I would like a re-examination of paragraph two of the draft resolution with a view to determining whether the lawyers can strengthen this paragraph under either of the two following separate theories:

1.

UN Article 51 says in substance that nothing in the Charter affects the right of individual or collective self-defense in the case of armed attack.

I recall that in the past some people have construed this article to limit the right of self-defense to cases in which there has been an armed attack. I seem to recall that there is respectable authority (McDougal of Yale)2 which takes the opposite view, i.e., that the inherent right of individual or collective self-defense is not so limited. If the second line of authorities are followed we could simply have the resolution declare in substance that in the event of a situation comparable to the Venezuela one, the American States would have the right to resort to the use of armed force, individually or collectively, in the exercise of their inherent right of self-defense.

2.

Why can’t we capitalize on the fact that there has been an aggression by Cuba against Venezuela which falls within the purview of Article 6 of the Rio Treaty? More specifically, why can’t we have this paragraph invoke the sanctions of Article 8 of the Rio Treaty (which include [Page 22] the use of armed force) and then suspend the actual use of armed force— suspend the pushing of the button—on some theory such as, for example, the repetition of the same kind of aggression against another country?

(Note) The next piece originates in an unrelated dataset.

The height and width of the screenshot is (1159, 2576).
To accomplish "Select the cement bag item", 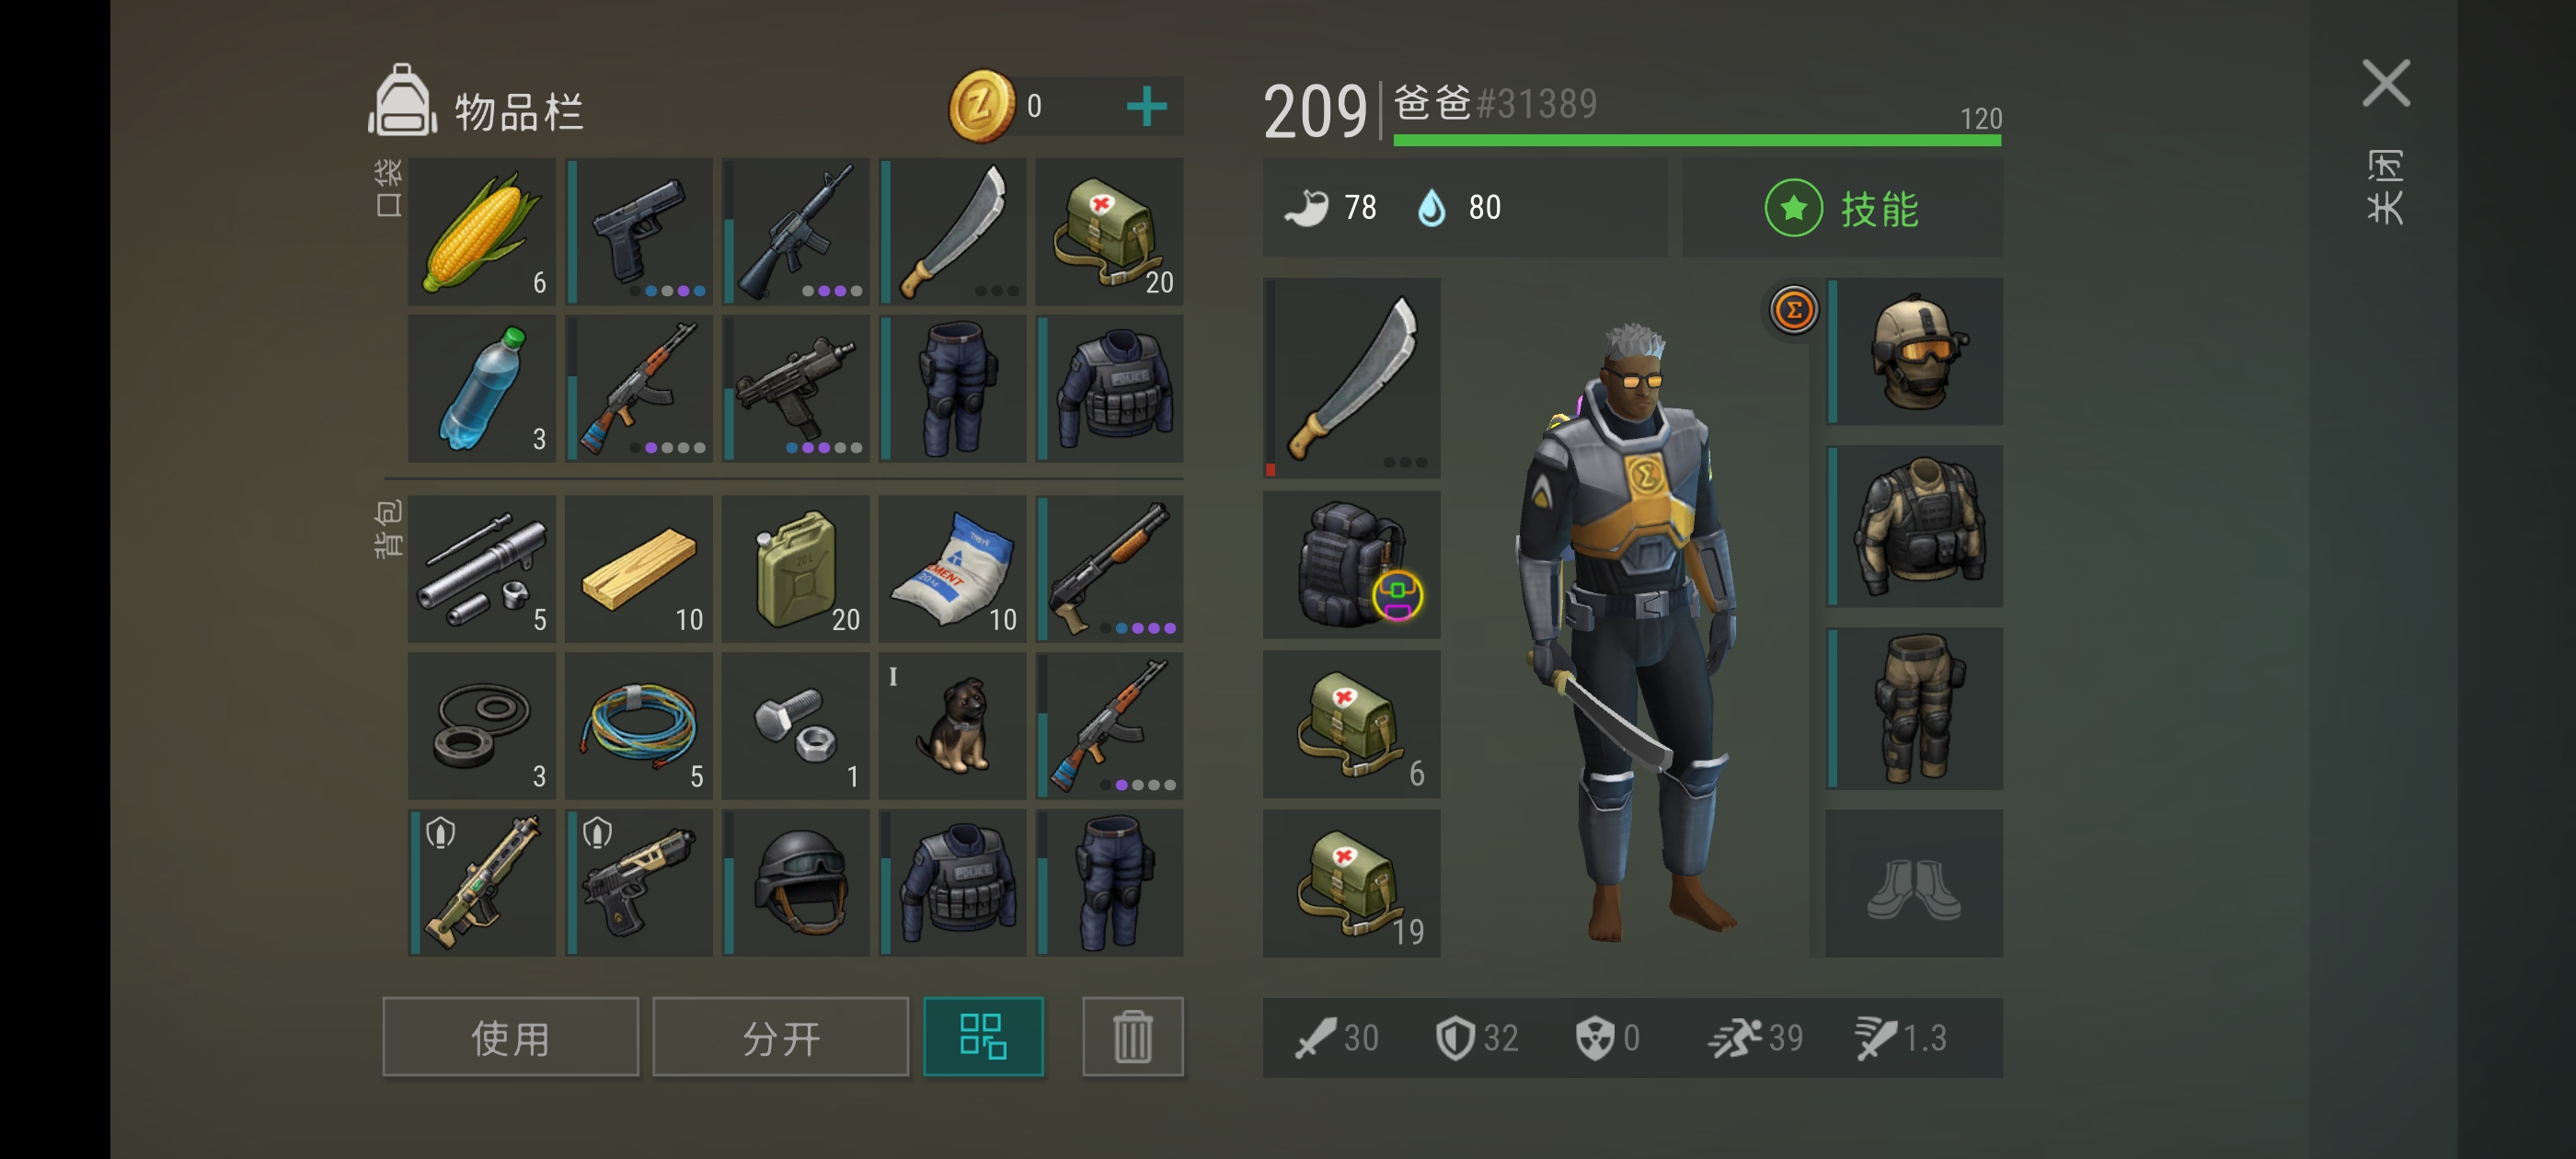I will click(x=953, y=568).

If the answer to the second question is that we cannot make the future employment of armed force dependent on some future event, then why can’t we invoke and simply suspend in an effort to give the United States a clear right to act in the future without specifying future contingencies?

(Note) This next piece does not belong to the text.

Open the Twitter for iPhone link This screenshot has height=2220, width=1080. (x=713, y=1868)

The trouble with paragraph 2 of the present draft is that it adds nothing to our existing legal rights to act in the future—nothing to our existing rights under the Rio Treaty. What we should be seeking is to capitalize on the Venezuelan situation so as to improve our legal posture.3

  1. Source: National Archives and Records Administration, RG 59, ARA/LA Files, 1964: Lot 66 D 65, Venezuelan Arms Cache. Limited Official Use. Copies were sent to Dungan, Sorensen, Chayes, Whiteman, Bunker, Allen, and Crimmins.
  2. Myres S. McDougal, professor of law at Yale University.
  3. Chase explained in a February 26 memorandum to Bundy that “the Secretary and Tom Mann want the wording strong enough so that it gives the U.S. a release in order to act unilaterally, if necessary. Abe Chayes, however, takes the position that the present wording (which will be tough enough to sell in the OAS) does not give us that release.” (Johnson Library, National Security File, Country File, Cuba, OAS Resolution (Arms Cache), Vol. II, Memos, 11/63–9/64) Chayes offered new language for the second paragraph in a February 28 memorandum to Mann that “would provide a firmer legal basis for future individual or collective action against Cuba than the present draft.” (National Archives and Records Administration, RG 59, ARA/LA Files, 1964: Lot 66 D 65, Venezuelan Arms Cache)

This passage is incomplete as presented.